● Complete the following:
1. In the post on secrets to scholastic success, why does the writer say they have been "passionately disclosing the secret to becoming one of the favorites" ever since? Answer in one to three sentences.
2. Please pick up the post on secrets to scholastic success after its last sentence and carry it forward.

● Page extract:
--- Begin ---

While high school and college students are on my mind, I thought I’d share these two secrets that, I believe, are secrets to scholastic success.
Pass them along to the student you love. 🙂
1. Go to office hours.
Going to your teacher’s or professor’s office hours can change your life.
At the very least, you’ll improve your grade. At the most, you’ll learn something that will enlarge and encourage you. That’s a pretty good range of possible results. The chance that your professor will share personalized insight and instruction is like gold offered every week during office hours. Take the gold! It will be more valuable to you than your diploma.
I did not know how amazingly powerful this one little habit could be until I was teaching at Penn State University and saw for myself that students who attended office hours got better grades than they would have otherwise.
It’s a simple formula, and I saw it work in real time.
Besides, I discovered that I liked the office-hour students the best. I found myself rooting for them. I was happy when their papers improved and when they “got” a concept that we discussed during office hours. To make up for my shortcomings as a biased teacher, I’ve been passionately disclosing the secret to becoming one of the favorites ever since.

--- End ---

● Information supplied:

--- Begin ---

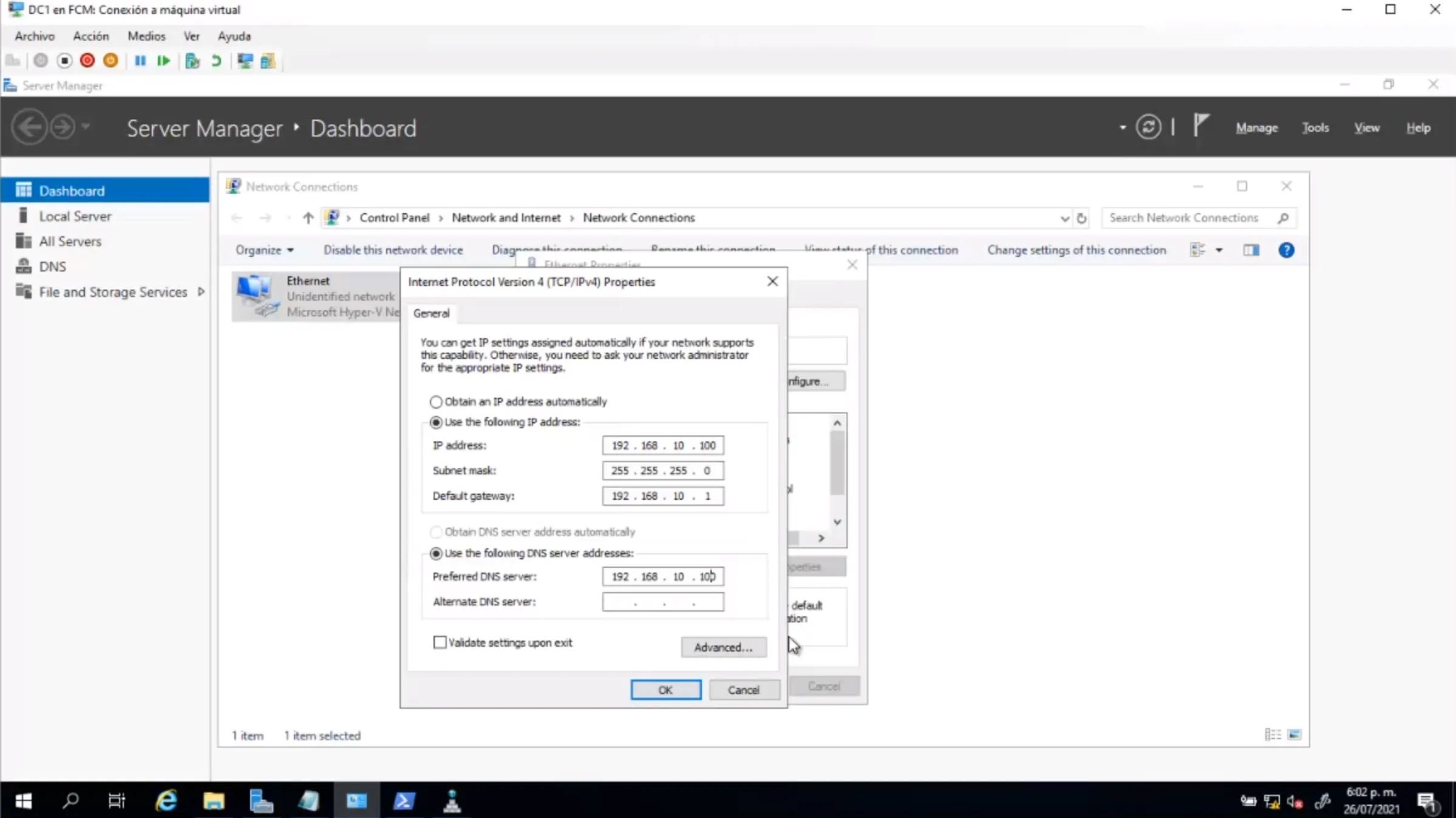
Task: Click OK in the IPv4 Properties dialog
Action: 665,690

--- End ---

● Task responses:
1. The writer does it to make up for their shortcomings as a biased teacher. While teaching at Penn State University, the writer found they liked the students who came to office hours best and rooted for them.

2.
Here are a few helpful Office Hours Rules and Regulations:
- Do not go to office hours to ask for a higher grade or to whine about anything. That’s not what office hours are for. Besides, there are so many articles going around about “whiney, incompetent students who can’t handle a B-” and every teacher/ professor is prepared to resent the whiner. You are forewarned.
- Do go to office hours with a genuine question about the content of the course. If you don’t have a genuine question, you haven’t engaged in the content enough. Open your text book, take some notes in class, and you’ll discover a question or two.
- Do go to office hours in search of specific feedback on your work. Bring along the working outline for the paper that is due next week. Bring along a paragraph that you don’t quite love yet. Bring two math problems and extra scrap paper, prepared to work them out with your professor, side-by-side.
Whatever you do, just go. Stop in and say, “Hi! Thank you for the lecture today!” Then take it from there.
2. Read Picture Books.
If you’re not in the homeschool world and/ or if you do not work at the local library, you might not know that your library is stacked with accurate, well-researched, and memorable picture books (and chapter books, for that matter) about every topic under the sun.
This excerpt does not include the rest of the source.